政府の情報統制押し付けと県政の受け入れに抗議しその撤回を求める声明

 アメリカの軍事・経済の二大中枢に同時テロが仕掛けられ、罪のない一般市民が巻き添えにあい多くの犠牲者を生み出しました。この衝撃に動揺し、怒り狂うアメリカは、その威信にかけての反撃に打って出ました。かねてからの疑惑の人物とそれを支援する国家を特定し、「正義の戦争」としての軍事的報復戦争に打って出ようとしています。勿論「戦争」に正義があるはずはありません。暴力には、新たな暴力を再生産し、際限ない暴力の悪循環しか生まない事は、歴史が証明するところです。そして、常に権力者の政策決定とは直接関わる事のない一般庶民が大量殺戮のいけにえとなります。人間の行為として最大の残虐行為であり、最大の犯罪たる軍事力行使は、絶対に慎むべきです。

 ところが、アメリカ政府の軍事的報復行動が決定されるや日本政府は、いち早く承認・支援行動を打ち出しています。そして今日では、自衛隊法の改悪、集団的自衛権の行使、PKOの見直し等を含め、アメリカの軍事行動に積極的加担を推し進めています。それは、「国際平和を希求し、国権の発動たる戦争と、武力による威嚇、または武力による行使を国際紛争を解決する手段として永久に放棄」した日本国憲法をなしくずし的に進められるもので、「新たな戦争国家」へと変貌しつつあります。テロ事件に便乗し、世論操作を強行する日本政府の現状は、とても危険な方向へと国民を導いています。そして、戦時情報の第1号とも言える「言論・情報の統制」を地方自治体に押し付けています。
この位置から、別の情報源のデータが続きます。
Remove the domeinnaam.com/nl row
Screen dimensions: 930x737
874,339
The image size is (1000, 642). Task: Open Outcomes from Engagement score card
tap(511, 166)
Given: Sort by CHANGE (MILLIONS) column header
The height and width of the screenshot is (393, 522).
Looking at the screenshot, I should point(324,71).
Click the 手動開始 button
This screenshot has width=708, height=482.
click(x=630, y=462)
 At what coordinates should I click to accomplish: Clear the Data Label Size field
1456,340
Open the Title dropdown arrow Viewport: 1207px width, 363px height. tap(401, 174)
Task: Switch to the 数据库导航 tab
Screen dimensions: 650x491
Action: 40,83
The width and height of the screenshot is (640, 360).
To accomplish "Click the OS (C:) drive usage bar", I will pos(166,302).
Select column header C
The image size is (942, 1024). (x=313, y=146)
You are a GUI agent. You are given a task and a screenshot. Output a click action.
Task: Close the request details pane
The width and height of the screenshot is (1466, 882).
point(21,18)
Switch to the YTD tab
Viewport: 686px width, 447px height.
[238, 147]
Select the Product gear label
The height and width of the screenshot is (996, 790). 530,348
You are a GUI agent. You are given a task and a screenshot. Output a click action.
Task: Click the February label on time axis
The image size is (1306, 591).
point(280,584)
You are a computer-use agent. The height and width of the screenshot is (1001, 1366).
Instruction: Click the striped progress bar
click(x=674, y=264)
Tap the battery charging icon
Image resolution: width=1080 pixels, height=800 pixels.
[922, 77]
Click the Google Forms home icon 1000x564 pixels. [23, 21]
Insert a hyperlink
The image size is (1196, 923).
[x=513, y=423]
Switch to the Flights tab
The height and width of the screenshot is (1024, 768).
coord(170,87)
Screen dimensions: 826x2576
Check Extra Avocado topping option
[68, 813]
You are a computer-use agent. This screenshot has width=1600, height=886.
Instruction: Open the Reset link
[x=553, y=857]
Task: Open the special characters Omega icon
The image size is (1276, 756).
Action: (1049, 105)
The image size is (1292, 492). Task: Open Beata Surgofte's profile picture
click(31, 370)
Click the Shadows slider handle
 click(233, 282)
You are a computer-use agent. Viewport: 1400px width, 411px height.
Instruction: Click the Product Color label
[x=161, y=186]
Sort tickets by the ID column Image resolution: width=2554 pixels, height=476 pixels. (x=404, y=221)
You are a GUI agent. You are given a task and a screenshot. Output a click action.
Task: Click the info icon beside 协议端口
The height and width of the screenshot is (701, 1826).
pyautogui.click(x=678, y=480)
 報道によると、外務省は、9月21日アメリカ原子力潜水艦の寄港地の自治体である沖縄県、佐世保市、横須賀市に対して、寄港24時間前の通報をマスコミに公表しないよう協力要請したとの事です。それはアメリカ海軍から「原潜関連情報の公表について善処してほしい」との要請が外務省にあり、それを同省が「事前に原潜の動きが対外的に広く知られ標的になる可能性がある。」と判断した事によるとの事です。これを受けた沖縄県は「原潜がテロの対象となれば住民の安全が確保できない。比較考量すればやむをえない措置」と考えて公表見合わせに踏み切ったとの事です。ただ、ホワイトビーチのある勝連町や漁業関係者への通知は従来どおりなされるといっています。

 これらの事実から明らかな事は、日本政府が一見して誰もが反対できない今回のテロを利用して「戦時的情報統制」の第一歩といえる演習を行なっている事がうかがえます。漁業関係者にまで通告するとの尻抜けの統制であるところに、情報統制そのものに目的があるのではなく、国民を情報統制に馴らしていくところに意図がある事は明らかです。このような日本政府の意図を知ってかしらずか沖縄県は、住民のためにはやむなしといっています。そもそも、このような憲法にも違背し戦時情報統制にもつながる言論情報統制に同意する重大な権限を誰が知事に与えたというのでしょうか。特に、今回の緊迫した状況の中で、沖縄が出撃基地となり、日常的にF15戦闘機等が出撃しているそのものがテロの対象になっているのではないでしょうか。真に、住民の生命を守ろうというならば、基地を撤去させる事です。原替の寄港がテロの対象になっているというならば、少なくとも現在の緊迫した情勢では寄港するなというべきではないでしょうか。

私たちはこのようなどさくさに紛らわしながら、国民の基本的人権を侵害し、戦時体制つくりを急ぐ日本政府の姿勢を見逃すことはできません。厳重に抗議し、要請の撤回を求めます。同時に稲嶺知事に対しても真に県民の生命・財産・基本的人権を守るとの視点に立ち戻り、同要請の受け入れ撤回を強く求めます。